Now, when it comes to your baby’s daddy, rather, the father or your child(ren), I gotta push pause. I have friends who grew up in divorced families and one friend in particular is always talking about how she wished her parents could have gotten along when she was a kid, after the divorce. I’m once (and hereto never again will I be) divorced myself. So I know how important it is to suck up your side-eye, dagger-throwin’ snarky looks when you’re around your child’s father for the sake of the child. (Trust me, kids ultimately figure things out on their own without you ever saying a word.) And your wedding could be one of those times where you can take a moment to suck it up.

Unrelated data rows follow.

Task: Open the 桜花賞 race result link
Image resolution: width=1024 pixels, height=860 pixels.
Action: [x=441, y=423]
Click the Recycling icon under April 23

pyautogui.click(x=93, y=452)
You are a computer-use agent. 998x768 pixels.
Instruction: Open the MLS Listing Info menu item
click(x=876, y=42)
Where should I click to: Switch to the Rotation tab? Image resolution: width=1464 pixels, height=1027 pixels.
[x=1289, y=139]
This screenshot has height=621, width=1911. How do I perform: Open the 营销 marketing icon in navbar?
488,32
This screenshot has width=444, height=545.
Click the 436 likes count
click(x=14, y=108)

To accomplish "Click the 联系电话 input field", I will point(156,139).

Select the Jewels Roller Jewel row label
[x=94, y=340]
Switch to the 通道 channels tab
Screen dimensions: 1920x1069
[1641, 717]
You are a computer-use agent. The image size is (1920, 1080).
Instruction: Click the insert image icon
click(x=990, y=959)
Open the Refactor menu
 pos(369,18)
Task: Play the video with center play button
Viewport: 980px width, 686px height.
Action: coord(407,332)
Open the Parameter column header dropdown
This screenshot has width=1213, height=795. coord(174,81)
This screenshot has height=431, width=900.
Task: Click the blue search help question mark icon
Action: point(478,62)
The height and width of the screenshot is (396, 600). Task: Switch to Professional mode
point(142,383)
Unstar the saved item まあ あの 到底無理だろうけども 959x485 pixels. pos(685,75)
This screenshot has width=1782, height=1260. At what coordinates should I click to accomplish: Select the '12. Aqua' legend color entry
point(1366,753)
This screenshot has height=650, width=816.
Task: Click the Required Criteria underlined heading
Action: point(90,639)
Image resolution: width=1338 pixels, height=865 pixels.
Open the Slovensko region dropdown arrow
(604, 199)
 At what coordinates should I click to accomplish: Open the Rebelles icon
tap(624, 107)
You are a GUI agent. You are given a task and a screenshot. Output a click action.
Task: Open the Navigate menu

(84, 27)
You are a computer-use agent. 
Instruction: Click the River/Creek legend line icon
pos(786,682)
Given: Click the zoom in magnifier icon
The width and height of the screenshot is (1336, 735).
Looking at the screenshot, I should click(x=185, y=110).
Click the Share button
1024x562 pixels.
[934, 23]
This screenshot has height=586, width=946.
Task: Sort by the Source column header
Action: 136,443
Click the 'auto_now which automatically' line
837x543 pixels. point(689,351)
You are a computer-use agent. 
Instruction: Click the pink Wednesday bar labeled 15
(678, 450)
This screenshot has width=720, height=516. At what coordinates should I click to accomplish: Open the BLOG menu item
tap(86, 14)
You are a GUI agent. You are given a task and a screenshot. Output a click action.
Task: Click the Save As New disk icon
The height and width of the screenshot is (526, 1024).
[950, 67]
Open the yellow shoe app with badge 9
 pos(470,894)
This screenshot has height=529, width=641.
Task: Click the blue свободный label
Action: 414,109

I was invited to my college boyfriend’s wedding eons ago. And I attended with love in my heart because I was happy that he found the right girl for him. But when I got remarried almost two years ago he was so NOT on our invitation list. Neither was my first husband although he and I are friends. Likewise, Al and I didn’t invite anyone he had previously dated or his ex-wife. So that we don’t get it twisted, because as I like to say, “This is YOUR wedding”, there are three reasons why I think it might be appropriate for you to invite your child’s father or your ex to your wedding:
- Do it for the (younger) kids – This is your time to set an example for your child. Remember, you want your child to fall in love with someone and get married happily ever after, too, and they’re going to need to see examples of good love. A wedding is a great time for that. You’ll also show that you can bury the hatchet, at least for one day if need be. Now, if you have grown kids — I really don’t see the point.
- The Expiration Date has come and gone – If you were married to or dated your ex so long ago that there is a huge expiration date stamped on the relationship and y’all are just friends AND your spouse-to-be has met and spent time with this ex, then an invitation could be forthcoming. But if it’s been so long ago, that you and your ex are no longer even in touch with each other (as was the case with me and my college-sweetheart) it would be like inviting a stranger. So, there’s really no need to even stress out about it. Whichever way you’re leaning, you’ll still need to talk it over with your fiancé to make sure it is A-Okay with him.
- He’ll be a “No-Show” – This could be that one time where you hope a person won’t RSVP with a circled ‘yes’. If you think your ex won’t show, but would take the invitation as a sign of peace and good will between you, then invite him. Just be prepared in case he does show up!
Whatever you decide, I know you’ll keep your cool and you’ll make the right decision that is best for your wedding day, your new love and your children. If you feel like you’re losing it, post a comment below and I’ll help you out!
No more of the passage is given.